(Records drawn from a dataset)
■ ■ ■

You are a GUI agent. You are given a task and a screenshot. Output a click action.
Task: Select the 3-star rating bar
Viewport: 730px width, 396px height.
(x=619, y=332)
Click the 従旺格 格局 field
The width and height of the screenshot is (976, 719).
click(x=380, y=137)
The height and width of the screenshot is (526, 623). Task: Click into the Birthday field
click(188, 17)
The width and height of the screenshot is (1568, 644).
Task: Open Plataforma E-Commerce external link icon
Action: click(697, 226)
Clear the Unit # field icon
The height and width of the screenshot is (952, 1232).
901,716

■ ■ ■

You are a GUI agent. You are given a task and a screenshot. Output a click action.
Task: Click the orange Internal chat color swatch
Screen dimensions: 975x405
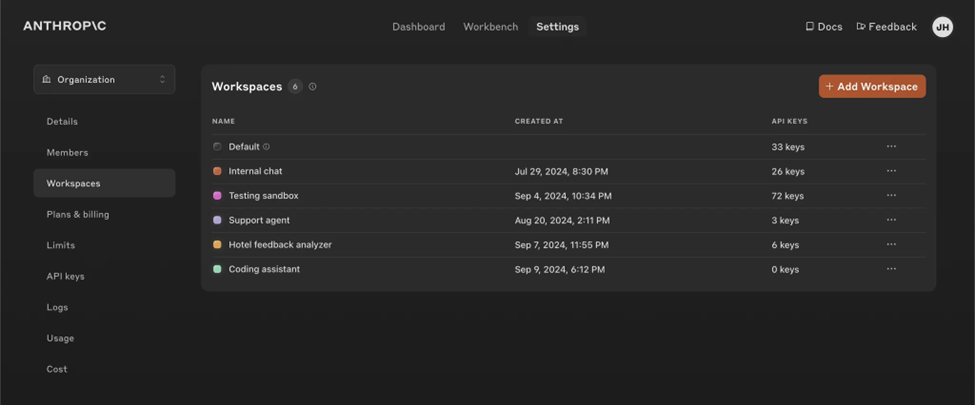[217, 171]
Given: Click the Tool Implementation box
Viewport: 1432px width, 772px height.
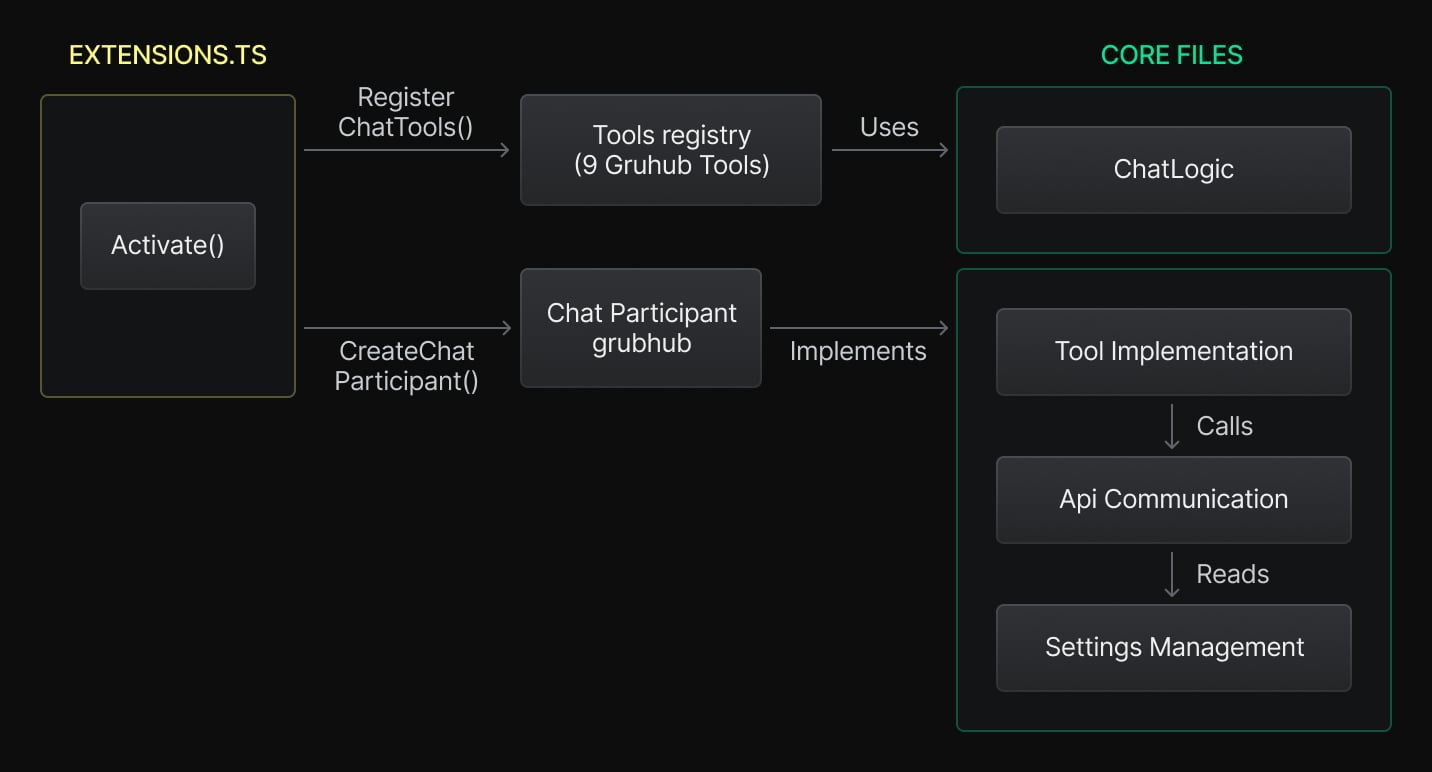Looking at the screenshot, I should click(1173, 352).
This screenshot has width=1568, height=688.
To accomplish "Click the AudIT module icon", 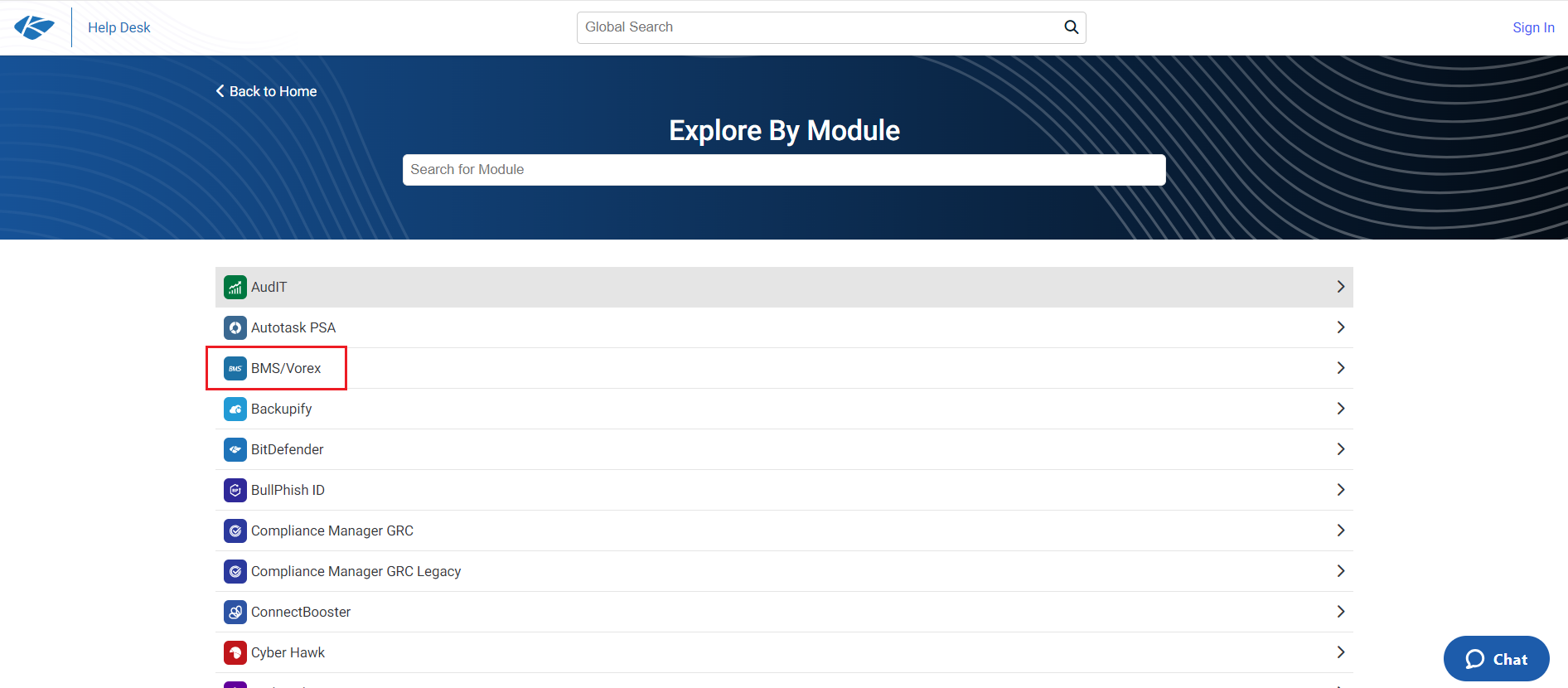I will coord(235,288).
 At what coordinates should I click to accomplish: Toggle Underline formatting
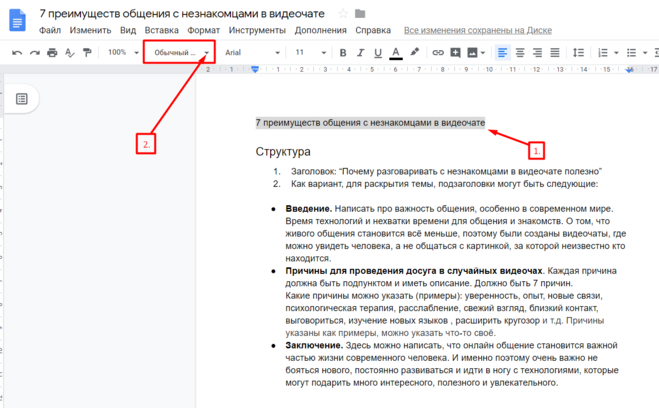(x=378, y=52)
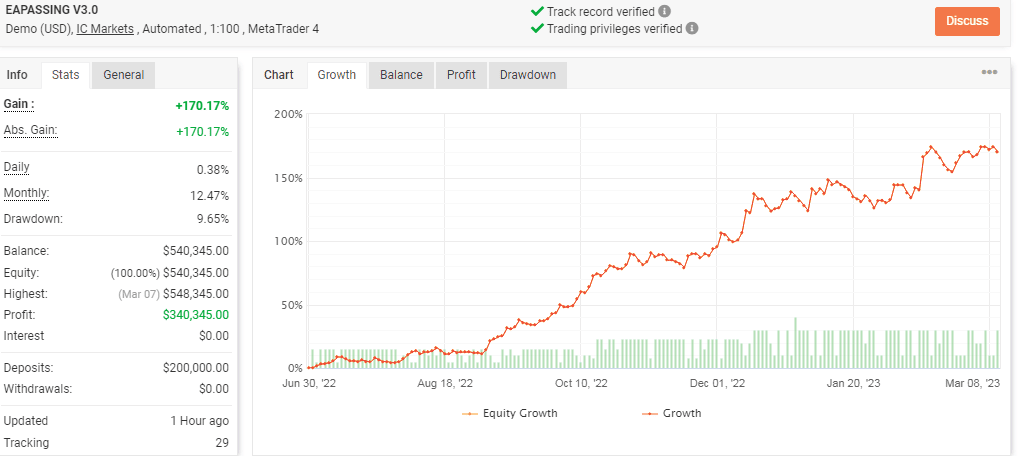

■ ■ ■

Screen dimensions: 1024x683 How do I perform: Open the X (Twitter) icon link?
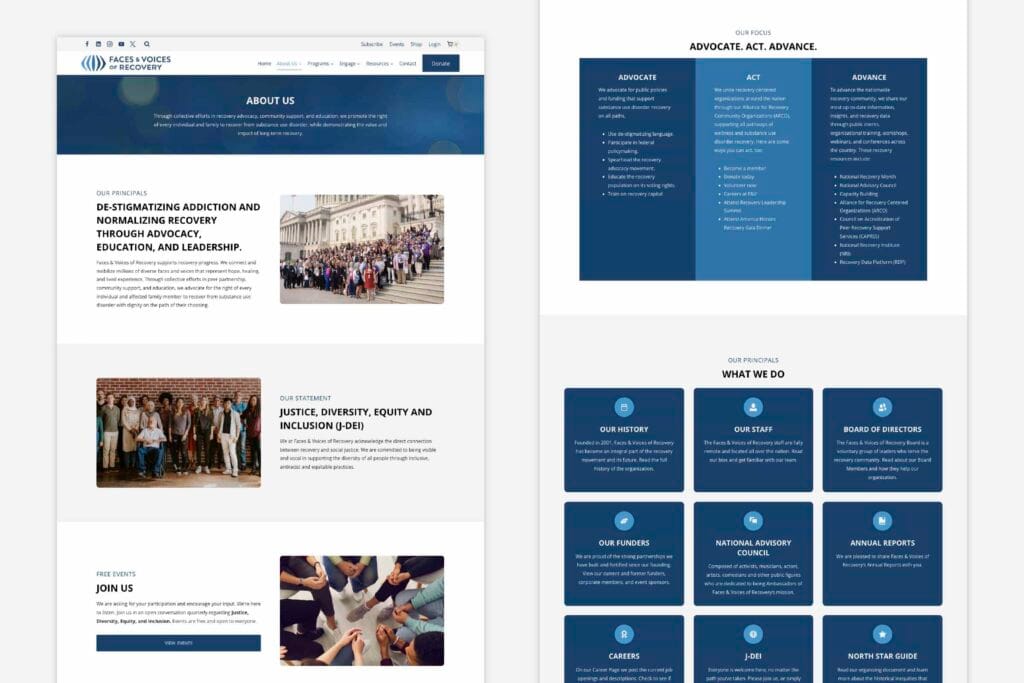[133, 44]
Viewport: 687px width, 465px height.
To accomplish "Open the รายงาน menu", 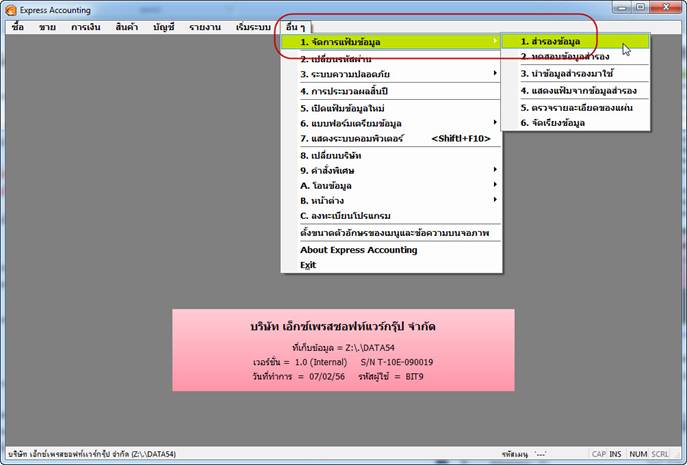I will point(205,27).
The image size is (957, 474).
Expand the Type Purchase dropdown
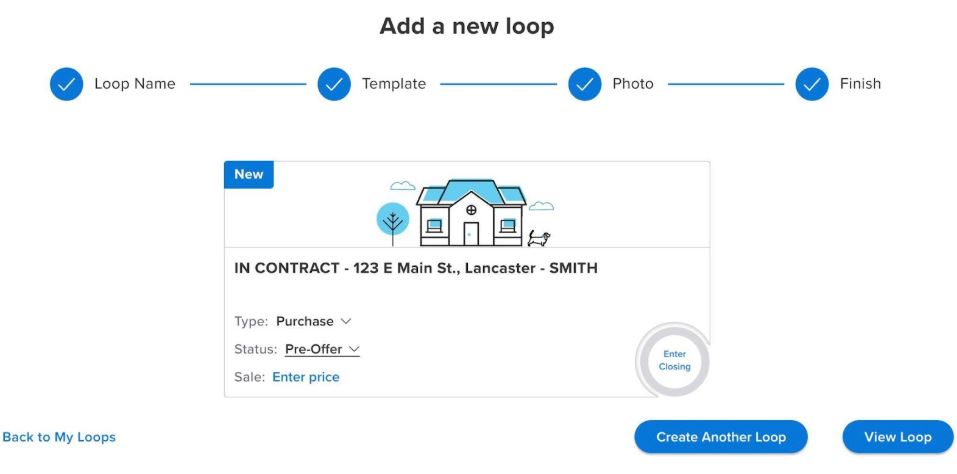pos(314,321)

■ ■ ■

## Assignment
Reproduce the entries exactly, from the line with "Screen dimensions: 975x405" to the line with "This screenshot has width=1568, height=688.", both lines included, keeping no pictures.

## Answer to this problem
Screen dimensions: 975x405
[217, 171]
Given: Click the Tool Implementation box
Viewport: 1432px width, 772px height.
Looking at the screenshot, I should click(1173, 352).
This screenshot has width=1568, height=688.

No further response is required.